As civil society is shut out of the design of macroeconomic frameworks and the PRGF, they point to the futility of consultation and participation on the PRSP. According to research from AFRODAD, a network of African civil society organisations active on development issues, "While the PRSP was open to discussion, the PRGF was clearly not – undermining the participation and ownership principle on which both the PRSP and PRGF are based on." Finally, the IEO finds that African civil society organisations (CSOs) have a dismal view of their interaction with the Fund. Only about 20 per cent of those surveyed thought that the Fund had increased its transparency and dialogue with CSOs. To remedy this problem the report suggests clarifying the role of IMF mission staff and resident representatives, as it finds that there are high expectations of their work with local donor groups and civil society but few resources committed.
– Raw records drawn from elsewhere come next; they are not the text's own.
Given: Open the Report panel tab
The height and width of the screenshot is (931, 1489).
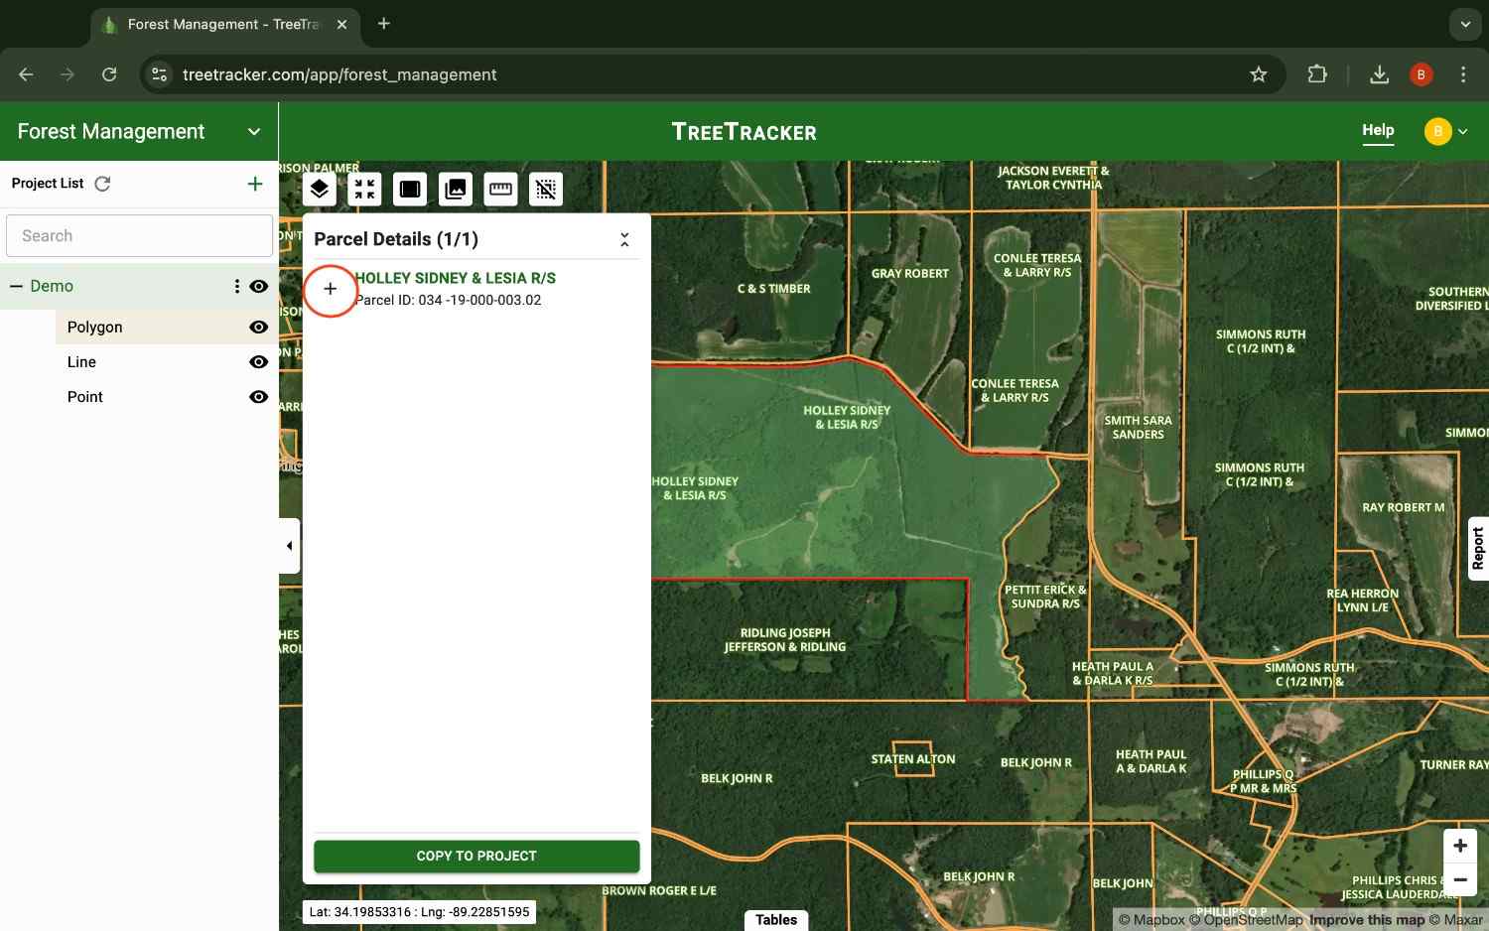Looking at the screenshot, I should [x=1478, y=547].
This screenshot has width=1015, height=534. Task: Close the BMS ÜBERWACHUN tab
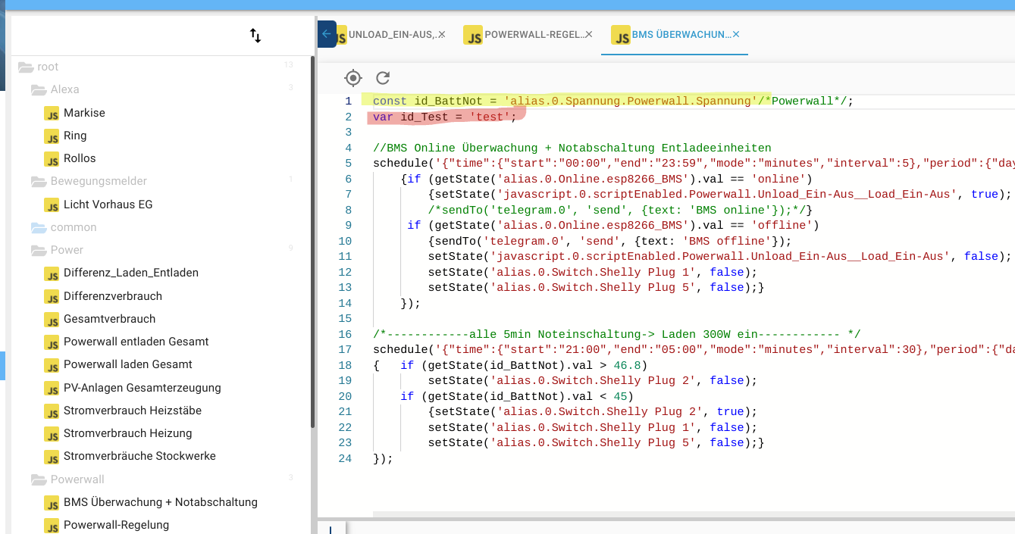736,35
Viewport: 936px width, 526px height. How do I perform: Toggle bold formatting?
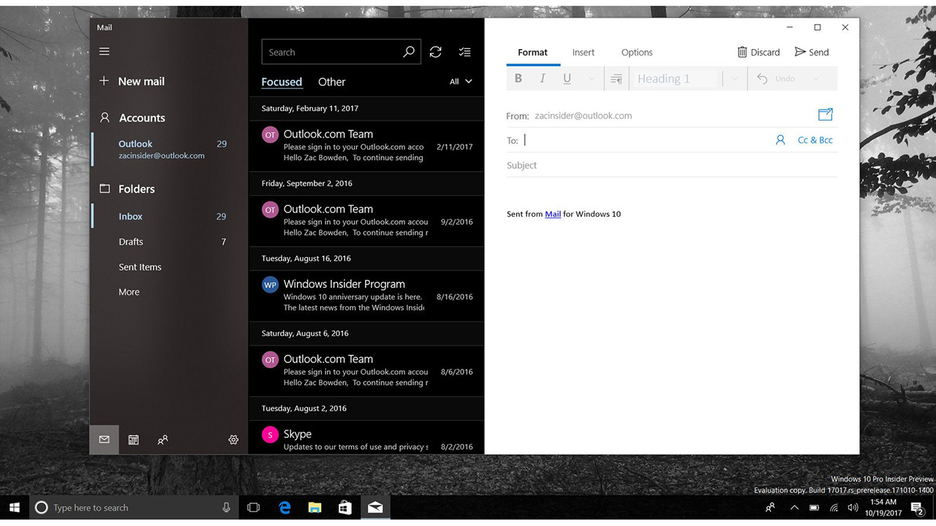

Peter Henriot of the Jesuit Centre for Theological Reflection in Lusaka described the tokenistic consultations with civil society conducted by IMF missions to Zambia. He feels that "views are politely heard, reports made back to Washington that ‘consultations' did indeed occur, and then recommendations are made and pressures are exerted that seem to take no recognition of the realities conveyed by the local Zambians."

The IEO report brought Henriot to the conclusion that IMF staff should "pay attention to the political climate that is so highly-charged because of an economic situation of ‘progress' coupled with a social situation of ‘stagnation' or ‘decline'. And listen to a civil society that may be more in touch with ordinary life struggles than a bureaucracy caught up with maintenance of institutional and programmatic commitments carried over from the SAP era."

Former IMF and IEO staffer David Goldsbrough feels that a key piece of the puzzle is debate on macroeconomic frameworks and spending priorities, which may nor may not be imposed by the IMF: "The national debate on these issues, and on key priorities, is too closed in most cases. This is mainly an issue for the governments themselves to act on, but the IMF could help by being more transparent about the rationale for its advice and being more open to analytical inputs from other groups."

But given the Fund's current budget crisis, there is a risk that management may use the IEO's recommendation on the role of the resident representative to actually scale back expectations of participation and engagement with local civil society. Rather it should serve as a wake up call to increase the level of interaction between IMF staff who design PRGF programmes and country-level stakeholders such as local parliaments and civil society organisations.